BEST REPERTORY EXPERIENCE

Get Mean (Ferdinando Baldi)  1975 Italy/USA at Cinefamily

Shortly after arriving to Los Angeles and becoming members of Cinefamily, we had a blast attending a screening with cast included of a rarely seen spaghetti/time travel western from 1975 entitled Get Mean. Once Asian cinema began to overwhelm the action film landscape in the 1970s, the days of the spaghetti western were numbered, and thus the genre had to get crafty or else ride quickly into the sunset. To the rescue comes actor Tony Anthony, an American living in Italy at the time of Leone, who was well known for The Stranger character that first appeared in 1967’s A Dollar Between The Teeth. That film was successful, but Anthony was one of the first to see the writing on a wall in realizing that the genre needed some fresh ideas, so a year after that film debuted, Anthony and director Luigi Vanzi took The Stranger way east for The Silent Stranger (aka A Stranger In Japan), mixing the western with the samurai film. Tony wasn’t done yet with the Japanese sword epic, as he teamed up with veteran sword and sandal director Ferdinando Baldi and brought in ex-Beatle Ringo Starr to play the heavy for a spaghetti treatment of the blind swordsman, Zatoichi, in 1971 called Blindman, about you guessed it, a blind gunfighter. For years Blindman was next to impossible to get here in the States, and for that reason, it was pushed into cult film status alongside Anthony’s fourth entry into the Stranger series: a bizarre, genre-bending spaghetti from 1975 called Get Mean.
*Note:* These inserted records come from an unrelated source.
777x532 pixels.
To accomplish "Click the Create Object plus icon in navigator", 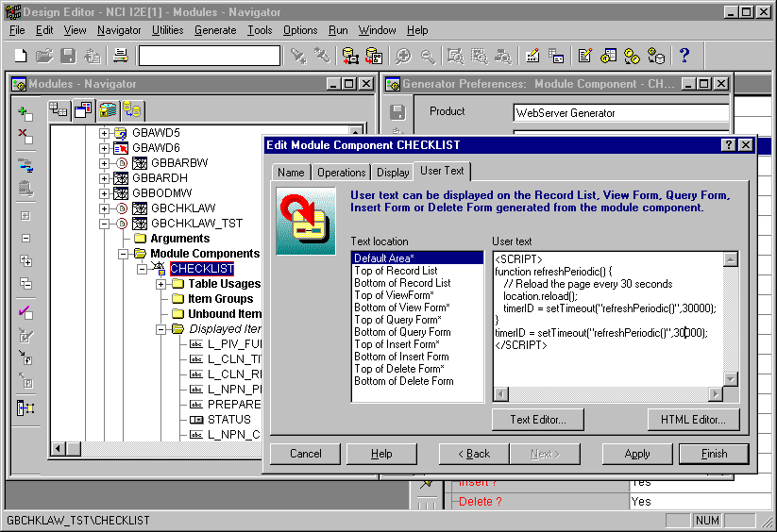I will [x=25, y=114].
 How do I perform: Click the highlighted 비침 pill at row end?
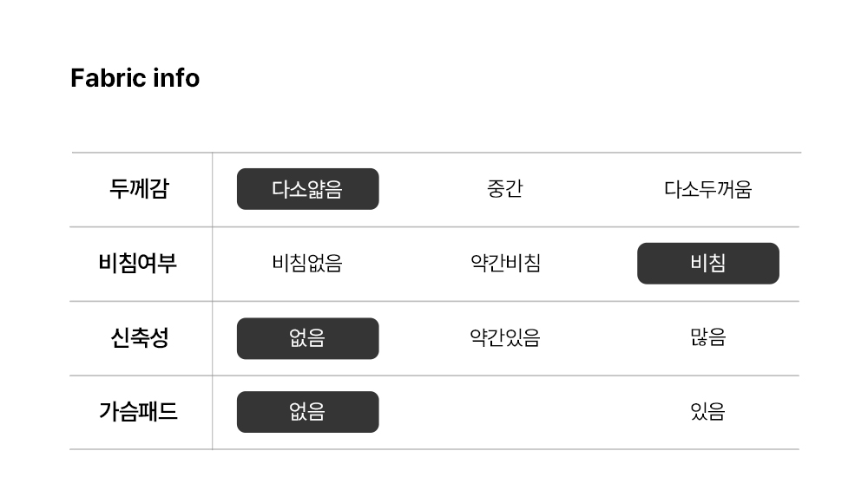(x=707, y=264)
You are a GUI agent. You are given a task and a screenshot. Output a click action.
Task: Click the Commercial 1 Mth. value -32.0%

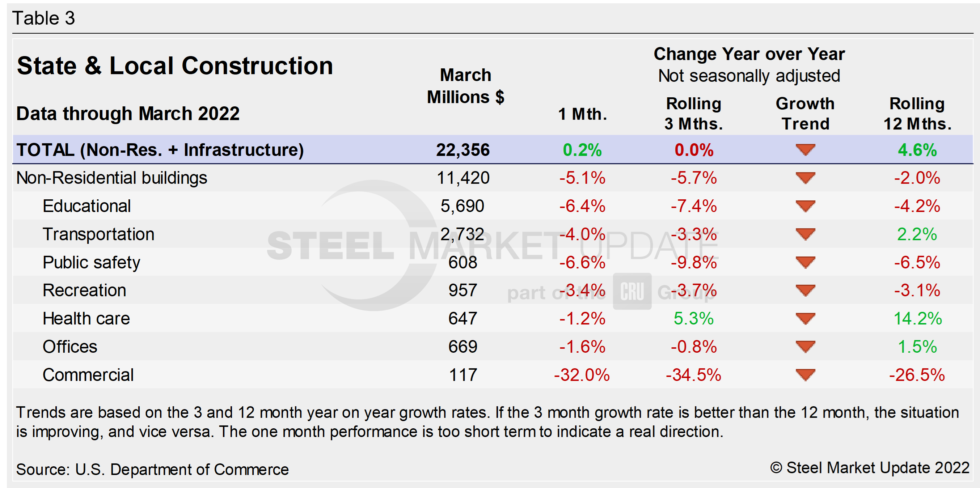click(582, 375)
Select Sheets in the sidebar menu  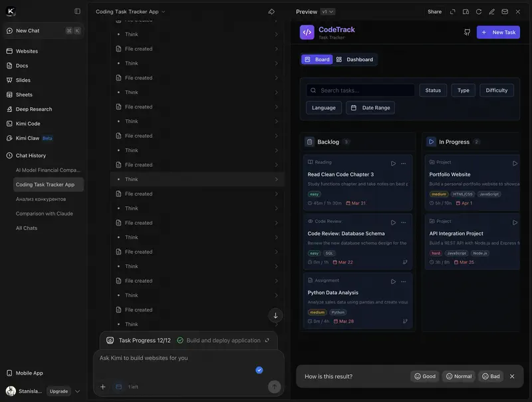(x=24, y=95)
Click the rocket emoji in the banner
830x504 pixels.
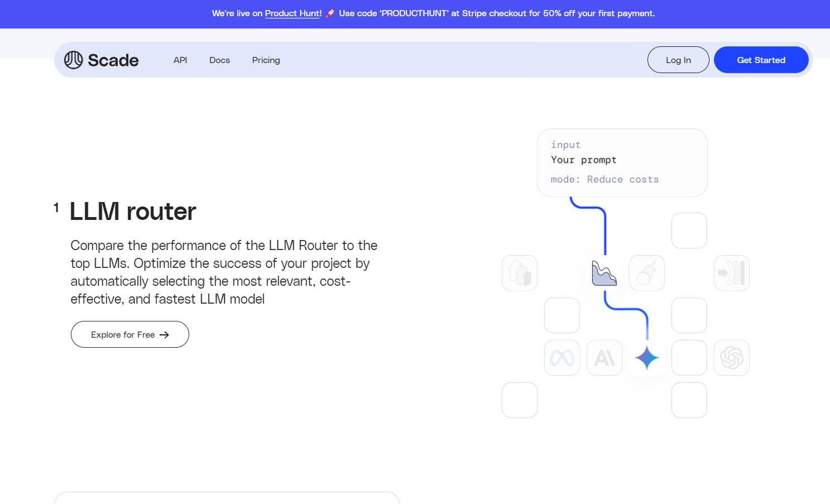coord(330,13)
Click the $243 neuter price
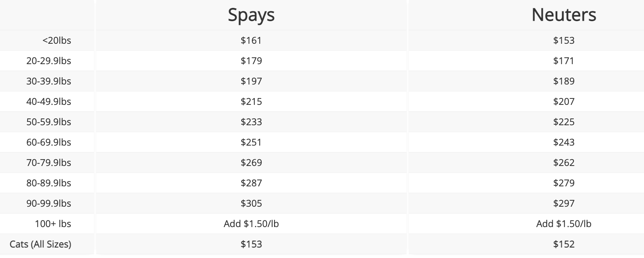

For Get Mean, Tony Anthony reunited with director Baldi and his co-star from Blindman, Lloyd Battista for this fantasy western where The Stranger, shortly after being dragged for a few miles by his dying horse past an ominous Phantasmesque silver orb, is offered fifty grand by a witch to escort a Princess back to Spain where she can regain her throne from the hundreds of Vikings and Moors who are battling it out back home. As bizarre as all of this sounds, Get Mean is an outrageously entertaining film which set up an even more entertaining Q&A between Anthony, Battista, and executive producer Ronald Schneider. They regaled the audience with bizarre stories from the making of the film that defied anything that I have ever heard coming from an independent production. There were also stories of weird financial transactions that kept Anthony on location while everyone else bailed in fear of retribution from investors and stories of close call money deliveries such a tale when twelve thousand dollars came just in time to feed Get Mean’s enormous cast before things “got ugly.” The outrageously charming cast stayed afterwards to sign posters and tell more stories to fans in the Silent Film Theater courtyard. Quite an evening.